Required task: Count the lines in the items below that contain the string "Expand", where letter case must match. Reply with the number alone.

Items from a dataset
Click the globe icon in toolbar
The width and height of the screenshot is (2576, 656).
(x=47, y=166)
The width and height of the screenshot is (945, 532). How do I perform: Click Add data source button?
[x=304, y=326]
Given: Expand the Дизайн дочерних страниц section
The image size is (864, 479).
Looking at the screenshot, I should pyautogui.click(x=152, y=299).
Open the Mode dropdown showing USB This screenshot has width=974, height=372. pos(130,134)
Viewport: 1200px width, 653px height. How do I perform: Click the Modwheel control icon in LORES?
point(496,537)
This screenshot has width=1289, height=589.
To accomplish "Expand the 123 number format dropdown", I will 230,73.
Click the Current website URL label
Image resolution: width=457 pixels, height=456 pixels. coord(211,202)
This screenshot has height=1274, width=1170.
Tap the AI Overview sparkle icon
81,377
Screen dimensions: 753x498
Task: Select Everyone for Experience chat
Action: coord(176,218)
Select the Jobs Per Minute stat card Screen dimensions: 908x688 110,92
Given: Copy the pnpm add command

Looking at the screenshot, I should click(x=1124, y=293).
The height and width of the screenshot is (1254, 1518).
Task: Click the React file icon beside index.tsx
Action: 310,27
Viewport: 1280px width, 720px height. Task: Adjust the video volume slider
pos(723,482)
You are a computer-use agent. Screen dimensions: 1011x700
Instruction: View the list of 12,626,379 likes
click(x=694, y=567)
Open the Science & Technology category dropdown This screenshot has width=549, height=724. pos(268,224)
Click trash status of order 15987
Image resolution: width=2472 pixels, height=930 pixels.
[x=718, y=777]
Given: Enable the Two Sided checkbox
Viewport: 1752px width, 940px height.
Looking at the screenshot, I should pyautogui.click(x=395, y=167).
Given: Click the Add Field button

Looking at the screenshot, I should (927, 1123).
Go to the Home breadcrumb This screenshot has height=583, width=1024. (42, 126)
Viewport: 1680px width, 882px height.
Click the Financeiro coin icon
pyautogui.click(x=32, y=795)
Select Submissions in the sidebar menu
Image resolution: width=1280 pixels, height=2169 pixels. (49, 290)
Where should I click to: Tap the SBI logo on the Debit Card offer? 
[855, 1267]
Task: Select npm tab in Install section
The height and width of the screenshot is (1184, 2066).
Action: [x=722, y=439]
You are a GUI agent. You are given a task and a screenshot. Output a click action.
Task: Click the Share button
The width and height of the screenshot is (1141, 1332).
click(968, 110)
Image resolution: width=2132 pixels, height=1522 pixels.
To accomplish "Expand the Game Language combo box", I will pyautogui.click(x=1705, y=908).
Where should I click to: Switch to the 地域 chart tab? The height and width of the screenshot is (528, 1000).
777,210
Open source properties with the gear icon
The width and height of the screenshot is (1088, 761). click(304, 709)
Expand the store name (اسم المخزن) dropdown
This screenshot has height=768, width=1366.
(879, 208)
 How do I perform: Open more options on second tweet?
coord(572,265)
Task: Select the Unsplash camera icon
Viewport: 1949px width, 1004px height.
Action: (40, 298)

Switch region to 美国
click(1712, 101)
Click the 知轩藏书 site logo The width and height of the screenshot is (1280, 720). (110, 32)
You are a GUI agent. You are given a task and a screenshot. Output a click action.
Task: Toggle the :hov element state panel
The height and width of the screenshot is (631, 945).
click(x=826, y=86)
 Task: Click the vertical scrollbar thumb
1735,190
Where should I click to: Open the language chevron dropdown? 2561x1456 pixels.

Solution to this exercise: 4